■ Given text
Random Decision Forest

Command: Image Analysis > Classification > Random Decision Forest > Designer

Random Decision Forest (RDF) based classifiers are one of the most often used models for classification and are comparable in performance to PLS discriminant analysis. In order to create an RDF classifier you first have to define both a set of spectral descriptors and a set of training data.

How To:
  1. Load the spectral desciptors by clicking the button.
  2. Load the training set by clicking the button. Hint: If you did not specify a training set so far, you can do so by clicking the button in the main window and prepare your set, before you proceed.
  3. Set the R parameter1) and the number of trees
  4. Optionally select a pixel mask (normally not required)
  5. Click the "Calculate" button. The modelling starts immediately and the calculated decision forest is applied to the currently loaded image.
  6. After the calculation has finished you should check the classification results for all classes. Be aware of the fact that RDFs cannot be excessively controlled by their parameters (the R parameter and the number of trees won't have much influence on the results). In the case of poor classification results you should adjust the spectral descriptors and/or the training data set.

■ What is asked
a) Rewrite the Random Decision Forest page starting with "Command: Image Analysis" and going on through "(normally not required)", renaming "training set" to "reference set" wherever it occurs.
b) Based on the Random Decision Forest page, answer yes or no to each statement and quote the words that decide it. (i) RDF classifiers perform comparably to PLS discriminant analysis. (ii) Selecting a pixel mask is a required step. (iii) The number of trees has a strong influence on the classification results.

■ Material provided

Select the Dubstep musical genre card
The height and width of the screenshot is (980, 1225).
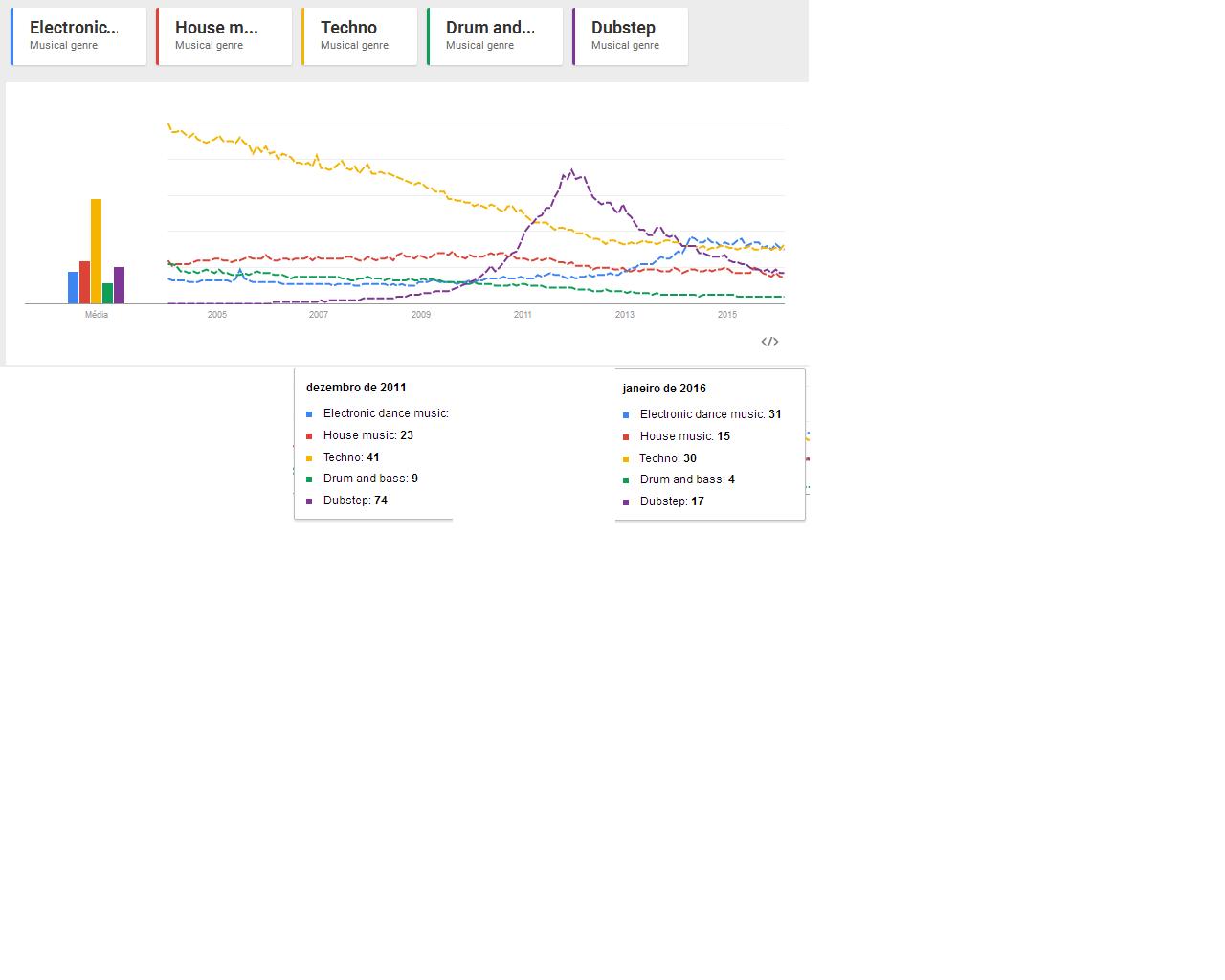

■ Written responses
a)
Command: Image Analysis > Classification > Random Decision Forest > Designer

Random Decision Forest (RDF) based classifiers are one of the most often used models for classification and are comparable in performance to PLS discriminant analysis. In order to create an RDF classifier you first have to define both a set of spectral descriptors and a set of training data.

How To:
  1. Load the spectral desciptors by clicking the button.
  2. Load the reference set by clicking the button. Hint: If you did not specify a reference set so far, you can do so by clicking the button in the main window and prepare your set, before you proceed.
  3. Set the R parameter1) and the number of trees
  4. Optionally select a pixel mask (normally not required)

b)
(i) Yes: "are comparable in performance to PLS discriminant analysis"
(ii) No: "Optionally select a pixel mask (normally not required)"
(iii) No: "the R parameter and the number of trees won't have much influence on the results"